By Frances Dorenbaum
Suzanne Simpson’s newly restored short, “Karl Wirsum” (1973), opens with the ascending chords of a ragtime tune. The camera slowly zooms out from the front wheel of a tricycle to reveal an unexpected rider: a puppet in an orange plushy suit with a flat, circular and colorfully painted head. The puppet begins to peddle stiffly around a grassy yard into a patch of bleaching California sunlight. His head cheerfully bobs along with the tune. Only the shoes of the artist-puppeteer, Karl Wirsum, are visible on the ledge of the fence behind the dancing marionette. When the song ends, the picture fades to Wirsum cycling up the sidewalk and maneuvering his way through the gate to his studio.
This uncanny sequence highlights similarities between Wirsum and his puppet. Not only do the two cycle slowly as they negotiate their routes, but they also share an unexpected physical resemblance. Wirsum’s sunglasses have a pouch on the nose bridge that sticks out, mimicking the puppet’s protruding nose. Simpson underscores a comedic humanness in Wirsum’s work by highlighting these details in this unique glimpse of the puppets in action.
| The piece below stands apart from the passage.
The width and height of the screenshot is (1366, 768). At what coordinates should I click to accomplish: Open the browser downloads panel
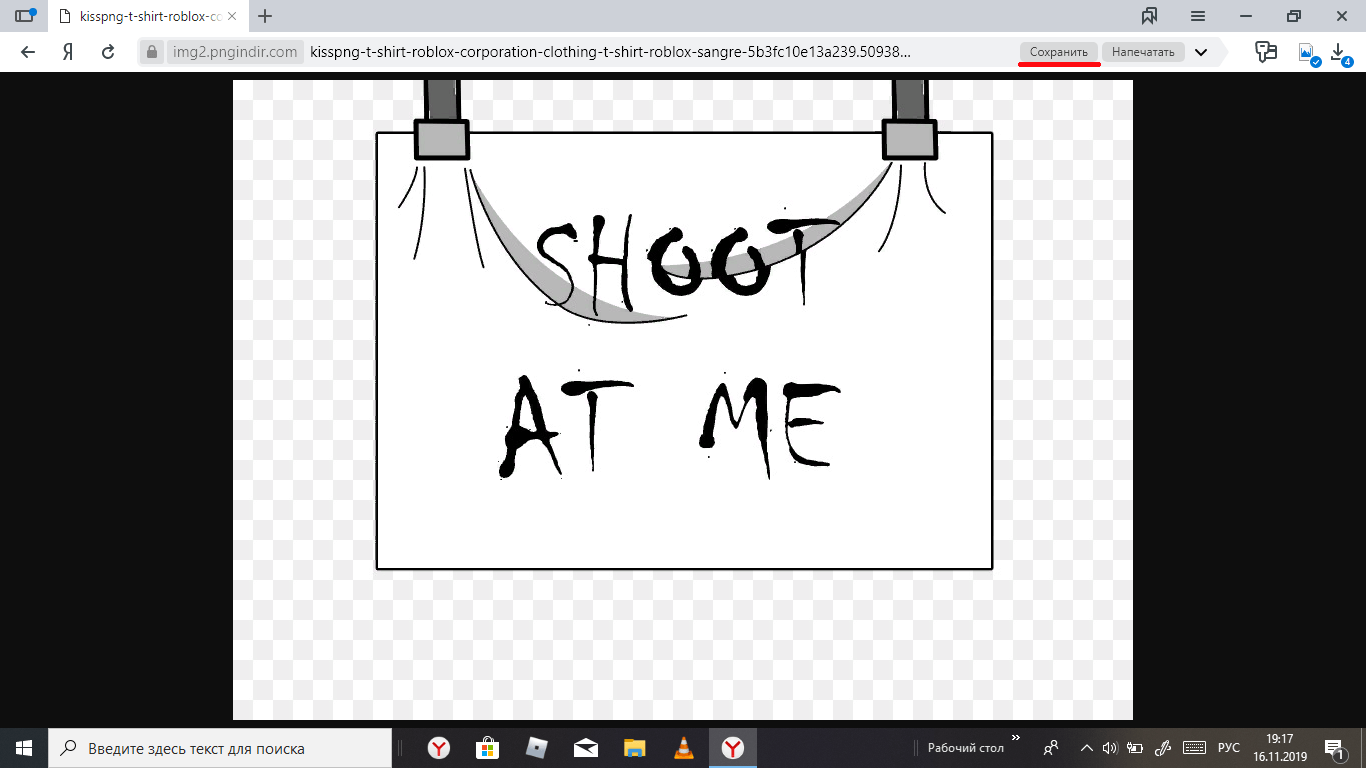click(1339, 52)
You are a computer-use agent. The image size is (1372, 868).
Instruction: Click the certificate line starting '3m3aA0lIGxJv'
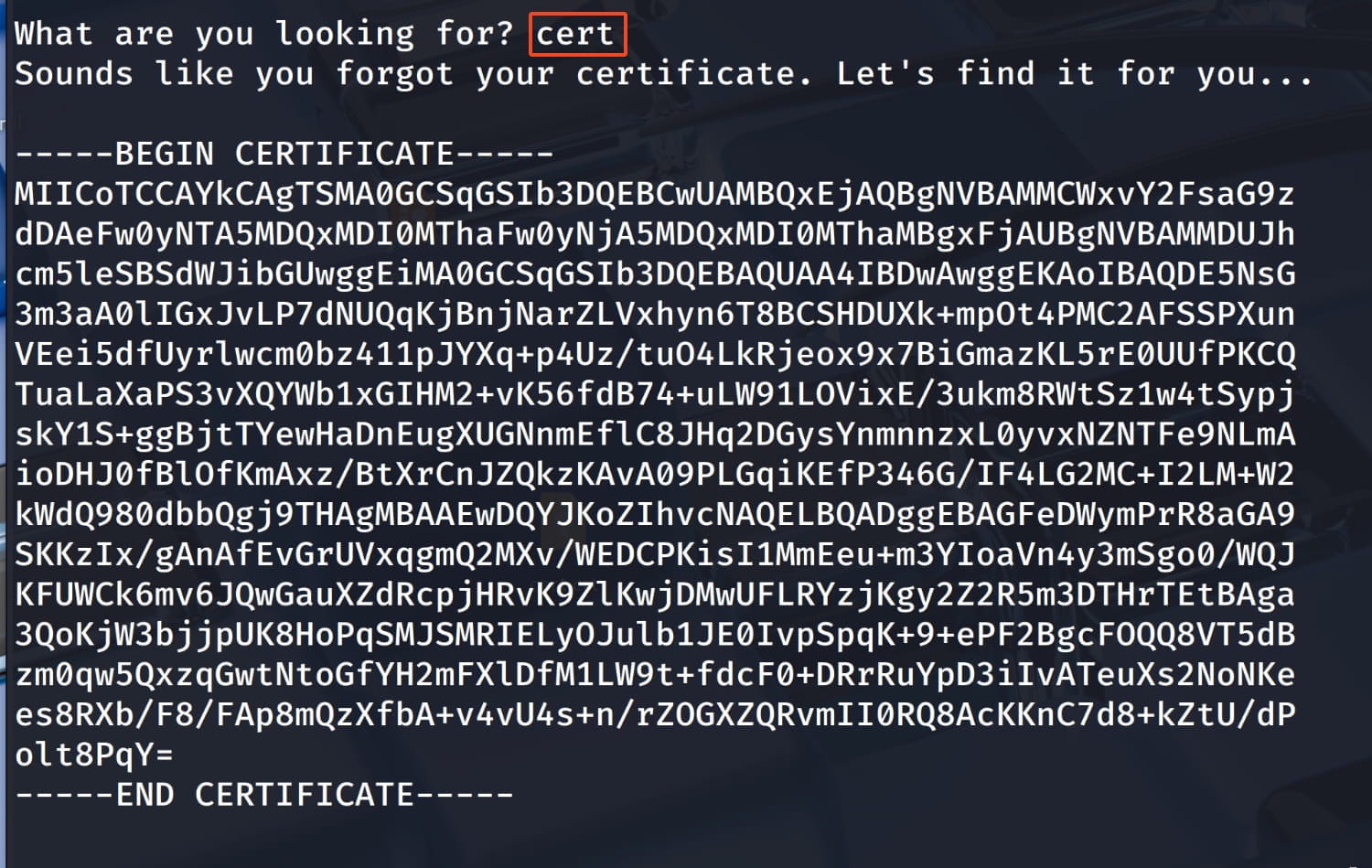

This little-known cinematic gem also provides a rare opportunity to see into the Chicago Imagist’s West Coast oasis. Wirsum moved to Sacramento, California, for three years in the early 1970s to get away from the attention that the Hairy Who members were experiencing in Chicago. Simpson captures Wirsum’s collection of old toys, various details of the works he was making, and the artist drawing, painting and speaking about his work and its influences as he sits on the floor.
The occasional jerks and jitters of the camera in Simpson’s first film accentuate the humor of the puppets’ awkward yet endearing gestures. Instead of writing a thesis paper during her graduate studies in art history at California State University, Sacramento, she chose to make a short video because she thought it would reach more people. Upon the recommendation of her professor, and with basically no filming experience, she set out to meet and film Wirsum in his studio for a few days.
Although this thirteen-minute film was screened at several large institutions in the early 1970s, it spent most of its existence in a film canister, until recently when the team at Pentimenti Productions found it while researching for their documentary, “Hairy Who & The Chicago Imagists.” They committed to restoring the work, producing fresh scans, color corrected to match the saturation levels of the original stock, Kodak 7242. Additionally, to avoid rights issues, they also commissioned a new score by Marc Riordan and Alex Inglizian that closely resembles the original.
The score plays a significant role in setting the playful tone of the film. Simpson chose a ragtime tune in the style of Scott Joplin to accompany the vibrant marionettes at the beginning and end of the film. The middle section, though, takes viewers around Wirsum’s studio through a series of repetitive quick cuts that animate the flat, painted figures hung on the walls. Simpson’s edits create movements similar to a flipbook. Set to percussive rhythms, this part of the score exaggerates the “primitive” influence on Wirsum’s work and disadvantageously simplifies it. Viewers lose sight of his desire to fill space and his obsessive nature with this dramatic interpretation.
However, in the closing moments of the film, viewers return to the yard and meet a majestic Cleopatra-like puppet hiding in the shadows of trees and a piano player clunking away on the keys. Simpson leaves viewers in Wirsum’s private garden filled with imagination and eccentricity.